**Exercise**
Please output the items from the line containing "The width and" through the line containing "(x=354, y=194)", both lines included, and reproduce them verbatim without the pictures.

** start Listing **

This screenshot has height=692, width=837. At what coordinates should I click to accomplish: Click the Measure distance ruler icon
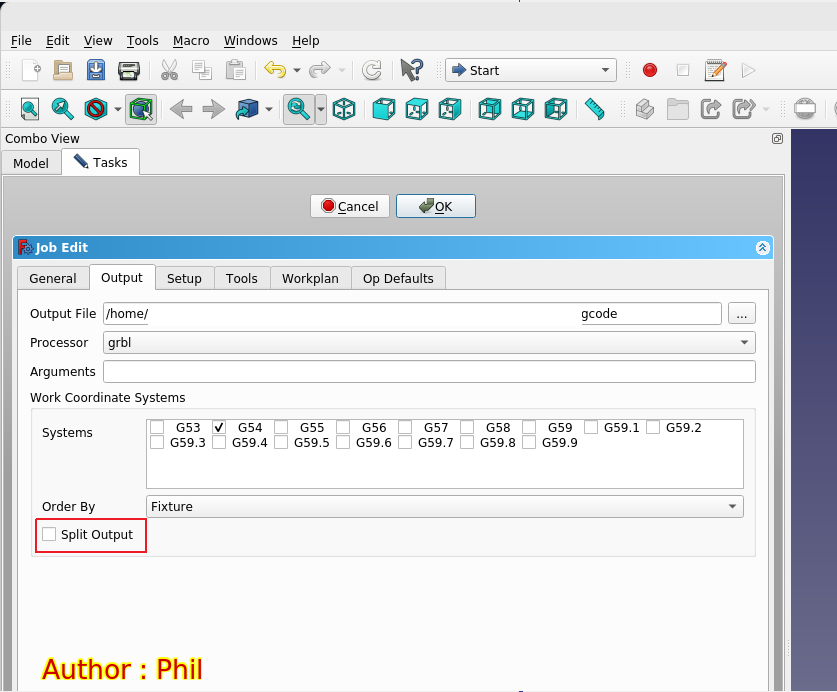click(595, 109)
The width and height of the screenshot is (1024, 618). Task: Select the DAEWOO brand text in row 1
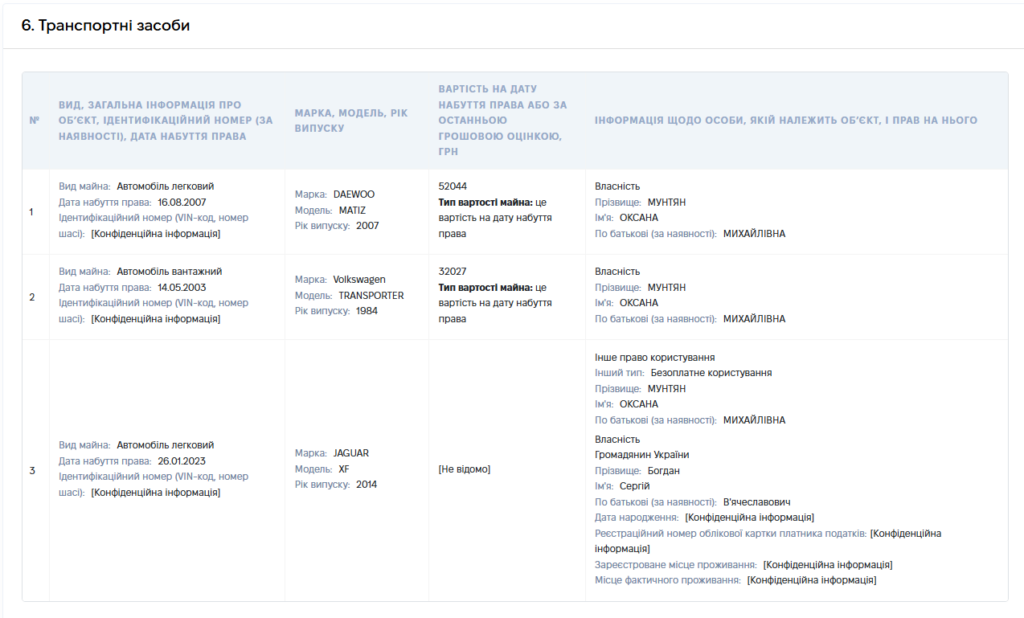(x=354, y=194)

** end Listing **
** start Listing **

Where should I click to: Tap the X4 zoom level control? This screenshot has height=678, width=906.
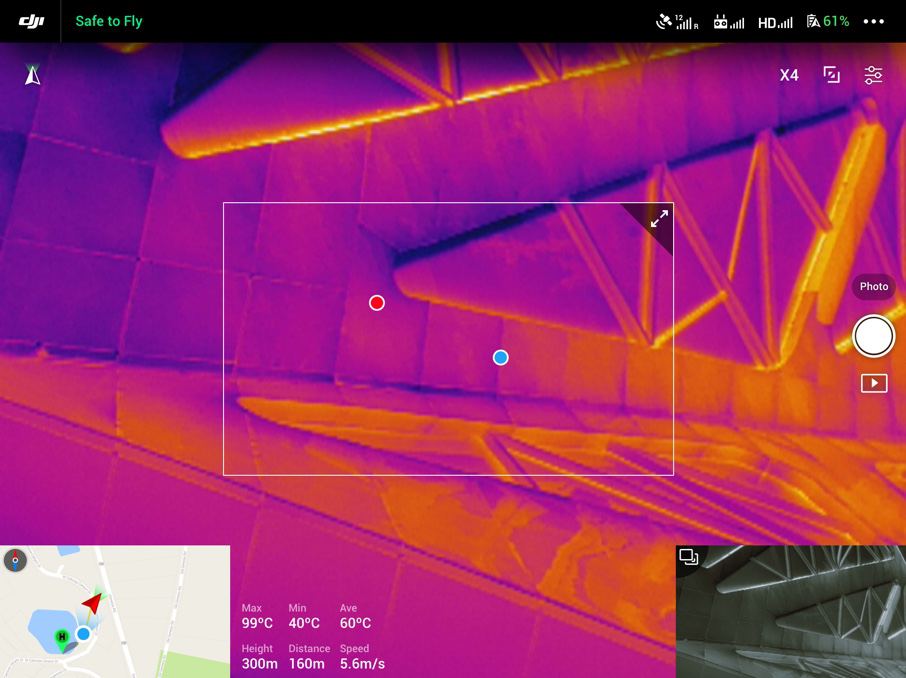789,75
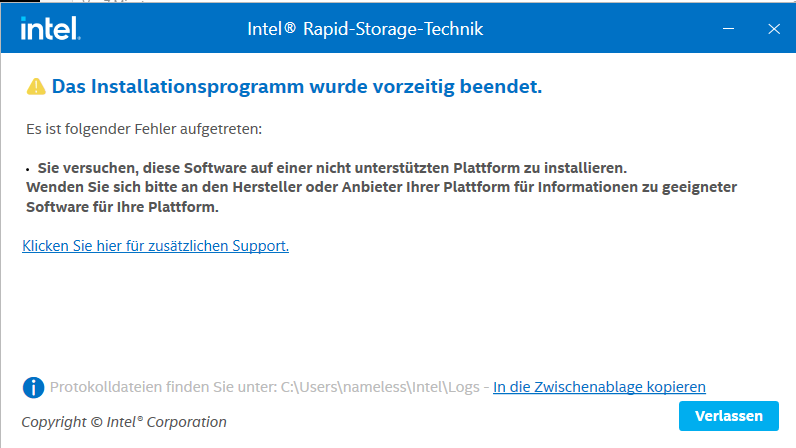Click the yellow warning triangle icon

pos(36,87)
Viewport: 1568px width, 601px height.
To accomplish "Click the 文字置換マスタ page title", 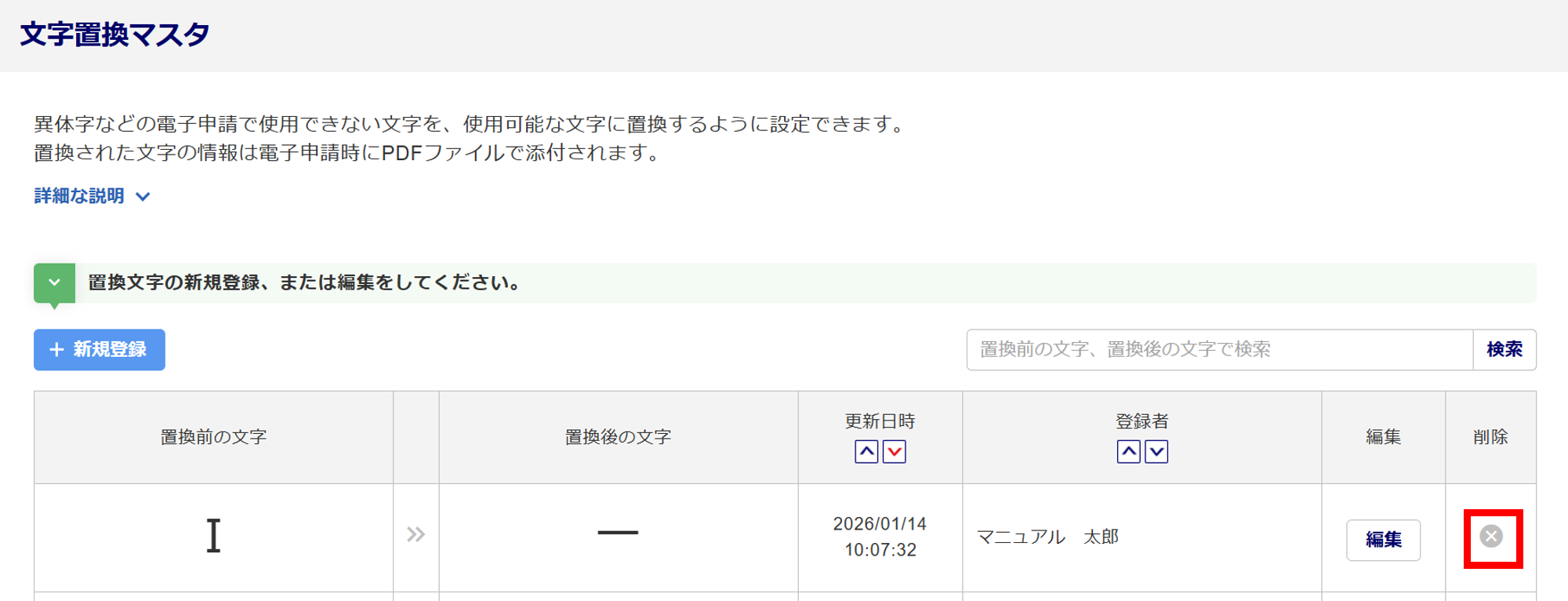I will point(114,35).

** end Listing **

**Final result**
The width and height of the screenshot is (1024, 618). Task: Select the DAEWOO brand text in row 1
(x=354, y=194)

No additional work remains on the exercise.